Das Hauptfest der Orthodoxie ist das Osterfest (gewöhnlich nach jüdischem Vorbild Pascha oder Passah genannt), welches in der orthodoxen Kultur eine ähnlich zentrale Stellung hat wie Weihnachten im Westen. Das Osterfest wird in allen orthodoxen Kirchen (mit Ausnahme der Finnischen Kirche) nach dem Julianischen Kalender berechnet und kann daher eine, vier oder fünf Wochen nach dem westlichen Ostern sein.

Das Kirchenjahr der Orthodoxie beginnt am 1. September; an diesem Tag begann im Byzantinischen Reich auch die neue Indiktion, was etwa dem heutigen fiskalischen Jahr entspricht.

An zweiter Stelle nach dem Osterfest stehen die untereinander gleichrangigen so genannten "Zwölf Feste":

  • Geburt der Gottesgebärerin (entspr. Mariä Geburt), 8. September
  • Kreuzerhöhung (ehemals eine Art Nationalfeiertag des byzantinischen Reiches, gewidmet der Verehrung des Kreuzes Christi), 14. September
  • Darstellung der Gottesgebärerin im Tempel, 21. November
  • Weihnachten, 25. Dezember
  • Taufe Christi oder Theophanie (entspr. Dreikönigstag), 6. Januar
  • Begegnung Christi (entspr. Mariä Lichtmess), 2. Februar
  • Verkündigung der Geburt Christi (enstpr. Mariä Verkündigung), 25. März
  • Einzug Christi in Jerusalem (entspr. Palmsonntag)

########################################

Zu erledigen:
- A) Übersetze aus dem Text über die orthodoxen Feste den Satz „Das Kirchenjahr der Orthodoxie beginnt am 1. September; an diesem Tag begann im Byzantinischen Reich auch die neue Indiktion, was etwa dem heutigen fiskalischen Jahr entspricht.“ ins Englische.
- B) Welche westlichen Feste nennt der Text über die orthodoxen Feste in Klammern als Entsprechungen der aufgelisteten Feste? Zähle alle auf.
Die Zeilen werden hier nicht gebraucht.

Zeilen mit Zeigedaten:

########################################

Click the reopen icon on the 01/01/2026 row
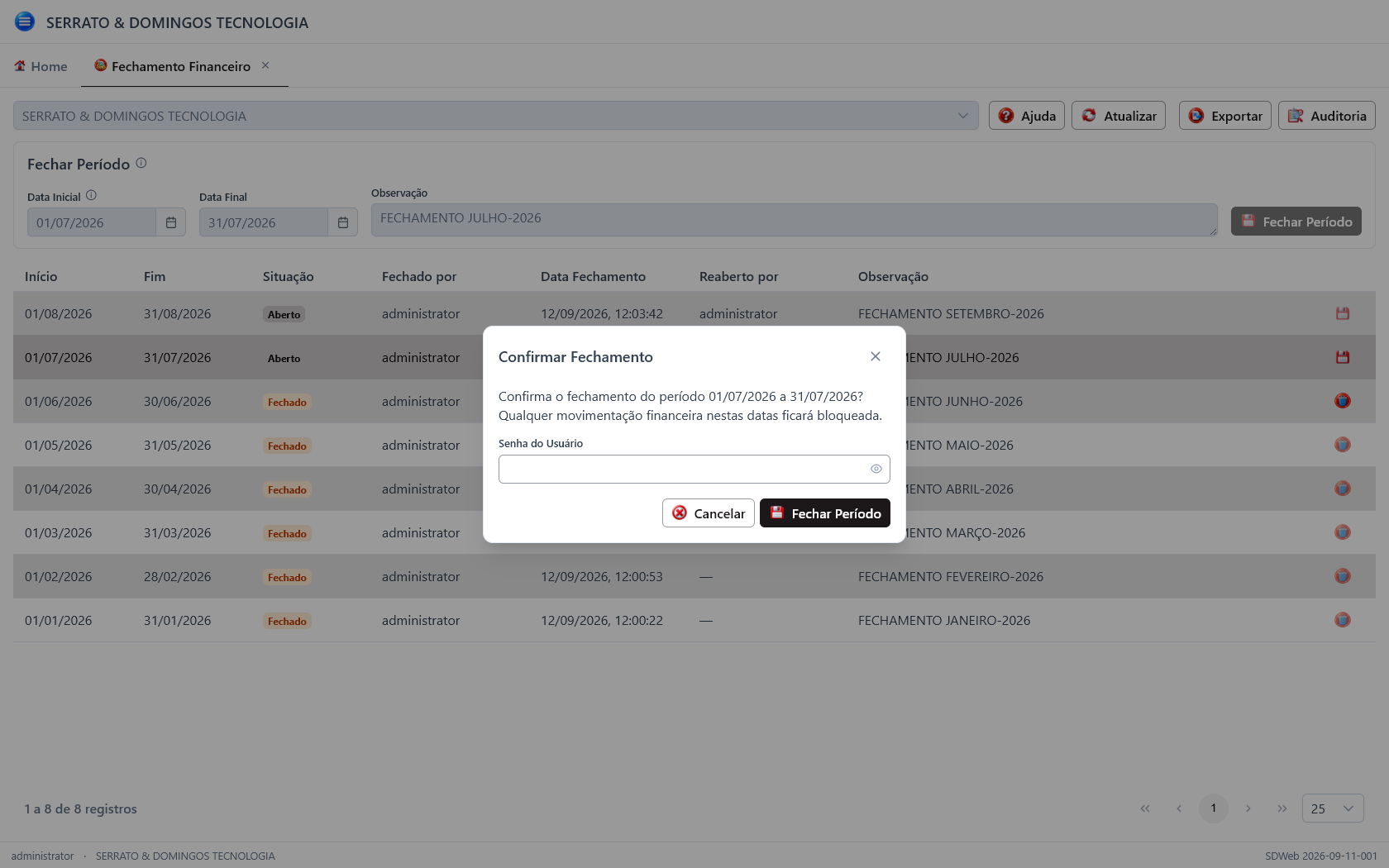1389x868 pixels. coord(1343,620)
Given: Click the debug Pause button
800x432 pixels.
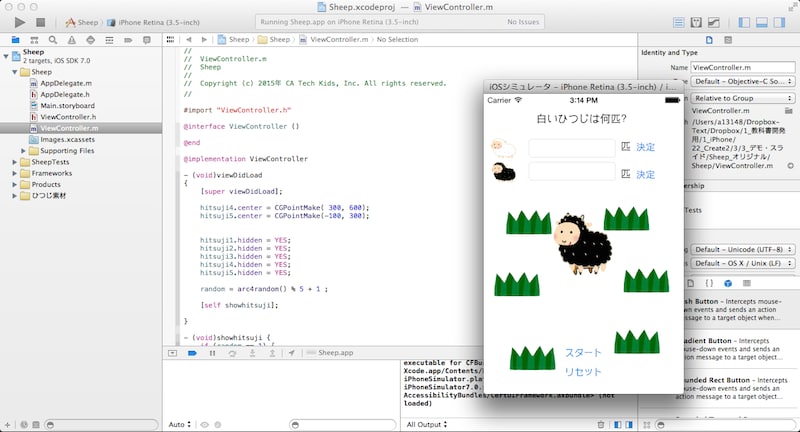Looking at the screenshot, I should pyautogui.click(x=211, y=353).

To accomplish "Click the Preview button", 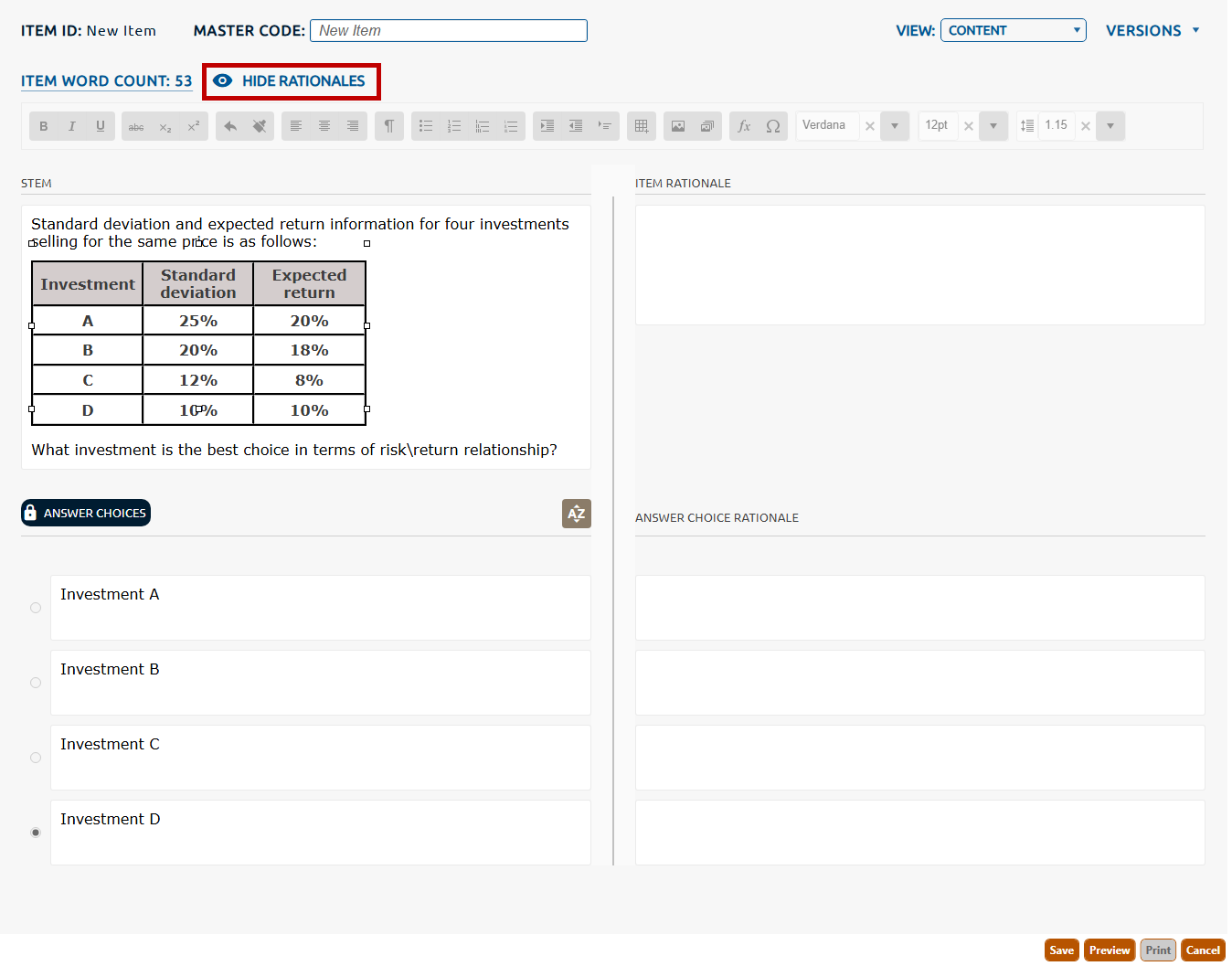I will 1110,950.
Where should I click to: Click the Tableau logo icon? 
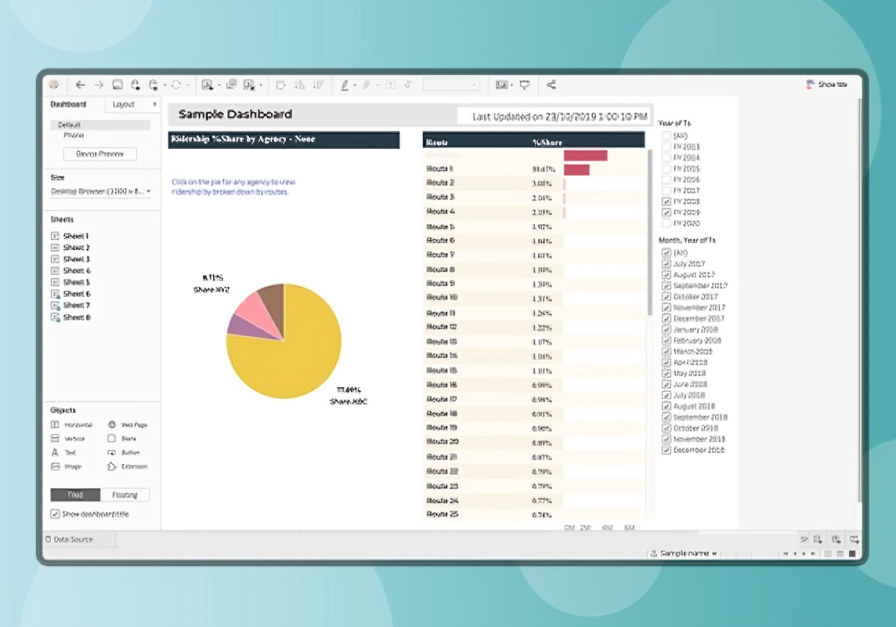[x=54, y=85]
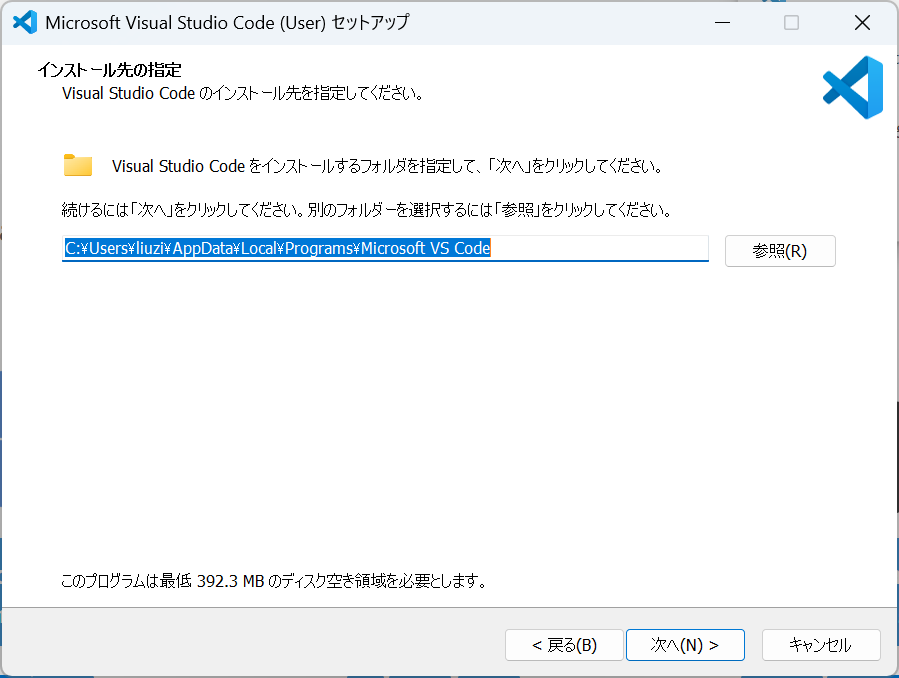Screen dimensions: 899x678
Task: Go back with the 戻る(B) button
Action: tap(564, 645)
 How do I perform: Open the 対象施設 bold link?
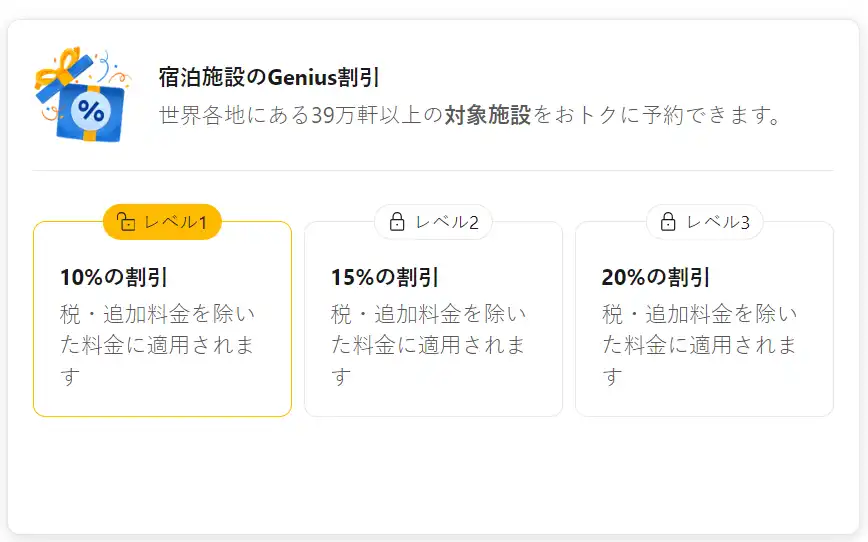[488, 115]

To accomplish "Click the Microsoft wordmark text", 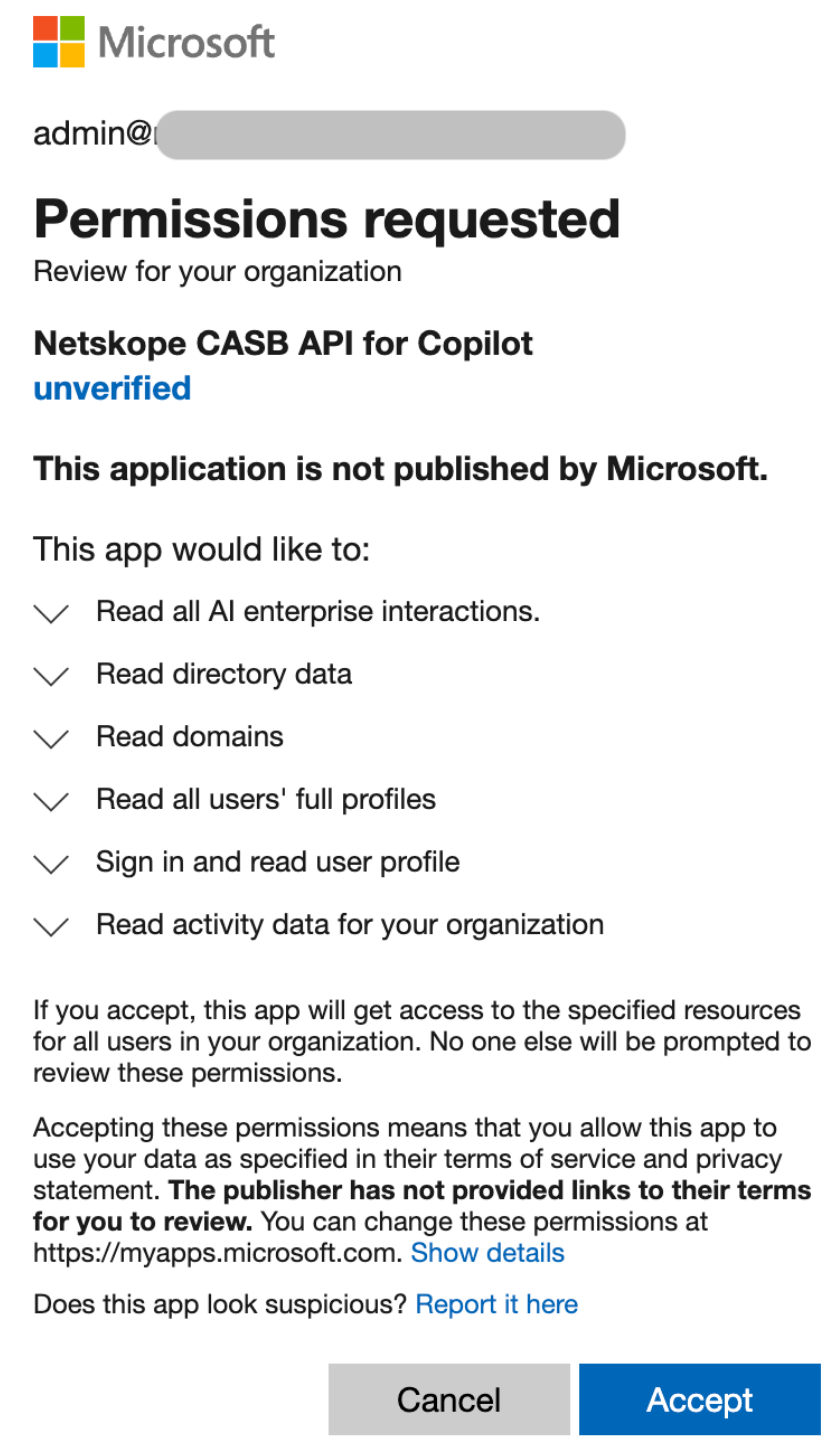I will [187, 42].
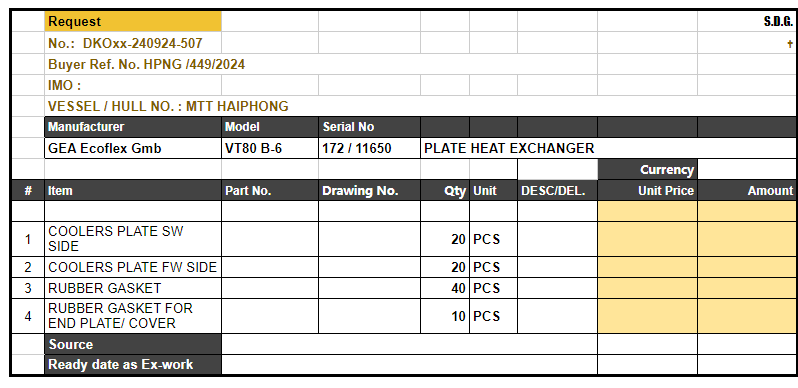Viewport: 798px width, 388px height.
Task: Select the GEA Ecoflex Gmb cell
Action: (133, 148)
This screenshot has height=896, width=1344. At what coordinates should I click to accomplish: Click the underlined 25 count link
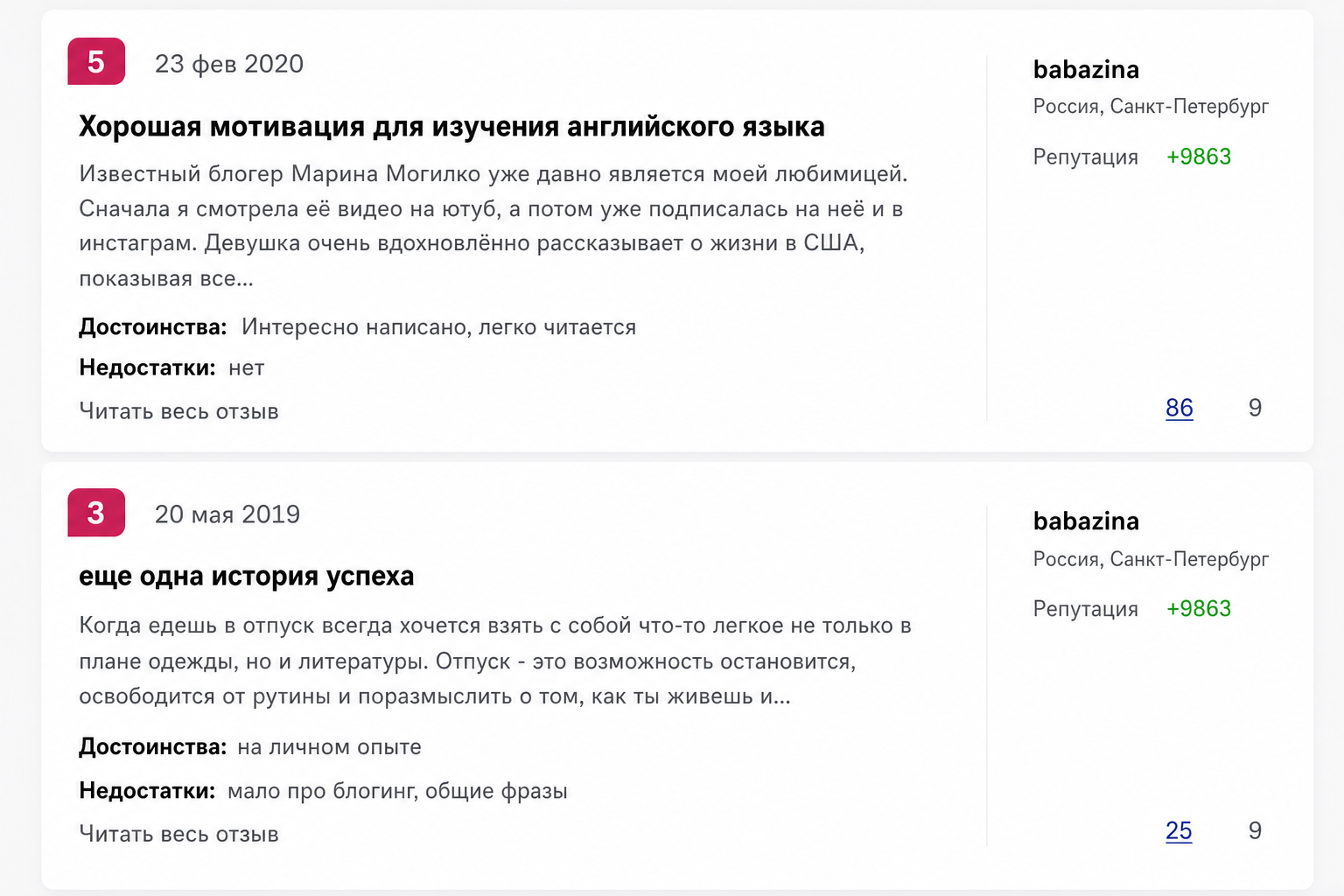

########################################

Lösungen:
- A) The church year of Orthodoxy begins on September 1; on this day the new indiction also began in the Byzantine Empire, which roughly corresponds to today's fiscal year.

- B)
- Mariä Geburt
- Dreikönigstag
- Mariä Lichtmess
- Mariä Verkündigung
- Palmsonntag